Never heard of her? That’s because her theory was dismissed by the astrometry community upon its initial publication. That is, until four years later, when a man called Henry Norris Russell confirmed her theory and got the credit. These are two examples of women scientists who have been ignored by history, despite the immense importance of their discoveries.

Similarly to Tesla’s recent rebirth of cultural significance, there has also been an increase in the desire to acknowledge the impact women have had on the scientific world. Optimystical Studios, an online company that designs jewellery based on pop-cultural phenomena, have launched a ‘Heroes and Inspirations: Lady Scientists’ jewellery line whereby people can purchase items of jewellery that reflect the amazing scientific work by these women.

In their mission statement they write, “Albert Einstein, with his crazy hair and inspirational quotes, has been the king of the popular scientist. We’d like to change that. Each of the ladies of science we’ll be introducing has just as much claim on the throne as Albert.” It’s a great start, but is it enough?

The main problem is rooted in our historical and cultural view of the sciences as a ‘male-only’ area of discovery. This outdated view is being reflected in the gender gap in scientific studies today, with 59% of graduating third-level science students being male.

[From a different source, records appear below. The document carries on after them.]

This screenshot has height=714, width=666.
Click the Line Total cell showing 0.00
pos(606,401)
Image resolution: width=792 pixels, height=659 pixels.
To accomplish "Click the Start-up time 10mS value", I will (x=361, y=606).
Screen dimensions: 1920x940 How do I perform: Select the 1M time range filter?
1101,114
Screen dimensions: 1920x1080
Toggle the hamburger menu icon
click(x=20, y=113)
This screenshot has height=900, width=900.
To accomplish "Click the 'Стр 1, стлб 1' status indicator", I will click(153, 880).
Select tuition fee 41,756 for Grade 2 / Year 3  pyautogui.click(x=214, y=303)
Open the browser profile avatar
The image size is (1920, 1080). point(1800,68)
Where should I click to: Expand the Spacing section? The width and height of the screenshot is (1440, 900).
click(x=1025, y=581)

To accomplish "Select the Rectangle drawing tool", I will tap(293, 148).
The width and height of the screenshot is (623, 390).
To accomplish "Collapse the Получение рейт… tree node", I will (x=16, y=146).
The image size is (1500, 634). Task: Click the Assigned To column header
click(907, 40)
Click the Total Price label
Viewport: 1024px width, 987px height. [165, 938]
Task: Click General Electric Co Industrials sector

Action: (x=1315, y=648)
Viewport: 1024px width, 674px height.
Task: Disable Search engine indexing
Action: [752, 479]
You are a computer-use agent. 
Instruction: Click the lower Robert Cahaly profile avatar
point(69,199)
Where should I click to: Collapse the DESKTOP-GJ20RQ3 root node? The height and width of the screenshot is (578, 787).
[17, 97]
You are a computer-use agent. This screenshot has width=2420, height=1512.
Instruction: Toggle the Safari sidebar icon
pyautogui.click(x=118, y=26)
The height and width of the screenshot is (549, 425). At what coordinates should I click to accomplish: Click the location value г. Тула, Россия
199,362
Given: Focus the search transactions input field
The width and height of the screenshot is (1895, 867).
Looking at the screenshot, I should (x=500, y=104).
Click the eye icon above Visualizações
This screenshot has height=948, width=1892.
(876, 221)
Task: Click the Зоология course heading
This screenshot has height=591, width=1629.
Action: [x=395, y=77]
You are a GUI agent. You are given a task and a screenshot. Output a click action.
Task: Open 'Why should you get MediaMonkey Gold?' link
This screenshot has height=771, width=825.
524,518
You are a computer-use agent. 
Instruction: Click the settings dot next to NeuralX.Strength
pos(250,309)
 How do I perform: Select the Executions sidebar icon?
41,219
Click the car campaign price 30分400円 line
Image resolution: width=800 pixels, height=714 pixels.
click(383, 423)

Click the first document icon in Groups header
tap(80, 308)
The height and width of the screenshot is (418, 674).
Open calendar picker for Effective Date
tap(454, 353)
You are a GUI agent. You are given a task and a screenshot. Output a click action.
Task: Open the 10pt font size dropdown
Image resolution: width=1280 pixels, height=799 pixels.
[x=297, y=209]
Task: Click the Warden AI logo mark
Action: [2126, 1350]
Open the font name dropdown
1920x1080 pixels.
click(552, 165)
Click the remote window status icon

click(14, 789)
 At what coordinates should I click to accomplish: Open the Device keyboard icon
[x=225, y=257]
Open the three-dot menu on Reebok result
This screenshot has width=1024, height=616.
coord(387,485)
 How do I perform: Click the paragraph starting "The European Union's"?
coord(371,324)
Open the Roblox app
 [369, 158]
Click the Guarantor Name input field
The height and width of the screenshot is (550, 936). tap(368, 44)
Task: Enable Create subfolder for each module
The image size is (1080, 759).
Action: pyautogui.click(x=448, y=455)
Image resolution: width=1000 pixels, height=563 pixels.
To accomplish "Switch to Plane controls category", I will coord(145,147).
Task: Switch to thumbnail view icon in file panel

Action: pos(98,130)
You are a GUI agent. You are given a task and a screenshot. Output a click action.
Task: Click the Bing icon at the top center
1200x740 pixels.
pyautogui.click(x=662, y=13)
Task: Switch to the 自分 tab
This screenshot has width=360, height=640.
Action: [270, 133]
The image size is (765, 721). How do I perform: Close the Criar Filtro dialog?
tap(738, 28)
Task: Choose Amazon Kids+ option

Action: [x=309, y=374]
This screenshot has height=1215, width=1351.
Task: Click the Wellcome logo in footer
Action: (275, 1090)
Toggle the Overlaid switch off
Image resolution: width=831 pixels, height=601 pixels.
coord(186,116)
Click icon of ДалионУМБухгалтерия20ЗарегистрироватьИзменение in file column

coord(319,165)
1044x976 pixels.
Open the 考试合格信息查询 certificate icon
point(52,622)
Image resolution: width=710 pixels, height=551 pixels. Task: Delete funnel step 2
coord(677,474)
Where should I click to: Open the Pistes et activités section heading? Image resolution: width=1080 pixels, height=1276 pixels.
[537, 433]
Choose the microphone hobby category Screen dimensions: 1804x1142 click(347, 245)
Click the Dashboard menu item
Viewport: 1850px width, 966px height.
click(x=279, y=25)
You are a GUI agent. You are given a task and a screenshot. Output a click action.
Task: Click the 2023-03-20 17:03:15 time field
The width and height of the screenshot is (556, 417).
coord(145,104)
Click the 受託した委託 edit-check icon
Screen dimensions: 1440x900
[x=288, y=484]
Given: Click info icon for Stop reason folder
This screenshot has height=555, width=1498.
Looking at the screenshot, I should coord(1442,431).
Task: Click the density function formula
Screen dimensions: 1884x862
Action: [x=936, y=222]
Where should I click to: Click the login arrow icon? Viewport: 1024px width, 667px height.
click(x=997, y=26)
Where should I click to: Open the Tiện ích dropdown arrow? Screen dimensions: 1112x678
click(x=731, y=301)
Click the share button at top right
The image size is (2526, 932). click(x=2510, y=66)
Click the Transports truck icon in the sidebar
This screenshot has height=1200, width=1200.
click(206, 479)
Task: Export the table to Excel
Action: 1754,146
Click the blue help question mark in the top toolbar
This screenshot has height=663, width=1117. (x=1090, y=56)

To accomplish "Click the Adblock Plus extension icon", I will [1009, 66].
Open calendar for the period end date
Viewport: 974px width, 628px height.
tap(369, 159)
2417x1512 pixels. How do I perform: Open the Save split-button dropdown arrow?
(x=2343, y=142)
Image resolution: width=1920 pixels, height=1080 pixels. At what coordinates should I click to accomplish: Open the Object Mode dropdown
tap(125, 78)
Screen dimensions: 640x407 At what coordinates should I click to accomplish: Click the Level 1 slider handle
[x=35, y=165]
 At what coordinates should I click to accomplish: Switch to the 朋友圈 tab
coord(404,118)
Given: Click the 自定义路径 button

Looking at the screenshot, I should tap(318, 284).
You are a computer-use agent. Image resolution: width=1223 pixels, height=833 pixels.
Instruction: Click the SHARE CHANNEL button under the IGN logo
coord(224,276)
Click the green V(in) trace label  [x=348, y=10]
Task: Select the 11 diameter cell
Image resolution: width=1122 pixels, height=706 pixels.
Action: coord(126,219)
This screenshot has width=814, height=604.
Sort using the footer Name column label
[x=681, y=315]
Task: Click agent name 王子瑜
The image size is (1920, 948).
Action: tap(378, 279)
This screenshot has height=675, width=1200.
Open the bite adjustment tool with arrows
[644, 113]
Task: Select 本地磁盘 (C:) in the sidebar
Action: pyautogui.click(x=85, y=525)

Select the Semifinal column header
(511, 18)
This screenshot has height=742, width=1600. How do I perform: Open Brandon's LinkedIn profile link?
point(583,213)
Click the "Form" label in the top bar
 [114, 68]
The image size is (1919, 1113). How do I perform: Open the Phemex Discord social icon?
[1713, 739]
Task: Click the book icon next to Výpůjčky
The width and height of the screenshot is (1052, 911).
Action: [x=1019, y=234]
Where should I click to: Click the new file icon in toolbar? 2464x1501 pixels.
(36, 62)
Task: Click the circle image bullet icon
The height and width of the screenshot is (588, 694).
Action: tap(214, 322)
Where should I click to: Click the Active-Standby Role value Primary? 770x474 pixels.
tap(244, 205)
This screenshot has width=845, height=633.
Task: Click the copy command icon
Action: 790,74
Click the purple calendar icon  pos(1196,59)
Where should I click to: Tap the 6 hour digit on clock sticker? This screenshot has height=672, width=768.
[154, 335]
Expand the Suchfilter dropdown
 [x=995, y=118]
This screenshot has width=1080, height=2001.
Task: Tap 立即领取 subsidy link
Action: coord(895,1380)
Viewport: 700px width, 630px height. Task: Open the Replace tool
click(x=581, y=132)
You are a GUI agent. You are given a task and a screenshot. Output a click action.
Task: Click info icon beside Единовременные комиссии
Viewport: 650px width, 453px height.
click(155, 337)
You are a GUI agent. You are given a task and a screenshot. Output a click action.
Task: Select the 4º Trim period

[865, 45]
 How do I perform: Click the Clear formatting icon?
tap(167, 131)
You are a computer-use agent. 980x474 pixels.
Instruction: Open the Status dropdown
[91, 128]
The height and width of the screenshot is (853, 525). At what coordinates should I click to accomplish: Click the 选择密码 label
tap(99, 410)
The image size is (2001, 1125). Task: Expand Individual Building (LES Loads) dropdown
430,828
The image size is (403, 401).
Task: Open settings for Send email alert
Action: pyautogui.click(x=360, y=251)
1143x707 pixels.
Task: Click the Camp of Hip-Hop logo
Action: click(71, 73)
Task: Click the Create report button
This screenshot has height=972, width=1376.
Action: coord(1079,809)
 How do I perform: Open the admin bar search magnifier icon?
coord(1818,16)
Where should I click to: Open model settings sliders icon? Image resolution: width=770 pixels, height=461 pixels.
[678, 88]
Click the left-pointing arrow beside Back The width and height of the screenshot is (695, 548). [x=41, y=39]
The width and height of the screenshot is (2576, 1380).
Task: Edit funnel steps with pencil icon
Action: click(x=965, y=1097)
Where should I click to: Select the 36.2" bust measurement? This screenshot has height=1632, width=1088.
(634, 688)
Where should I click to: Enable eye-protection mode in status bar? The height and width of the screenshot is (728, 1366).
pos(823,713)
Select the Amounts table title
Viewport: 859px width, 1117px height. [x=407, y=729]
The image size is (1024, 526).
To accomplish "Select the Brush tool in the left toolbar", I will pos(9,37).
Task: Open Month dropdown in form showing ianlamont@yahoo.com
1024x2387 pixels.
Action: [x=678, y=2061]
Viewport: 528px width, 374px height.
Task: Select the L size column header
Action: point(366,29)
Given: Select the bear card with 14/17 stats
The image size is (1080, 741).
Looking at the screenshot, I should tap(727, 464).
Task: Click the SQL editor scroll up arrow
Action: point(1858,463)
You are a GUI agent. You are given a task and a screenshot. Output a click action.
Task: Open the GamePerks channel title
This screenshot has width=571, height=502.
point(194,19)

While the statistics of women graduating with science degrees and holding high-level jobs in their particular field of science have shown a slight increase over the past two decades, the numbers still remain mournfully low. This is perhaps to be expected with the underrepresentation of female scientists and inventors in our history books and current media.

This lack of acknowledgement in all forms of media is stifling the curiosity of a young generation of girls pursuing a career in science. The world around us and the enthusiasm to learn as much as we can should have no gender constrictions.

We must translate this ungendered desire to discover the world around us in our recognition of women scientists and their contributions to the world, alongside the ones of their male counterparts. To all the women scientists out there who have lead the way for others, we salute you.

The Google Doodle celebrating Ada Lovelace’s 197th Birthday on the 10th December 2012.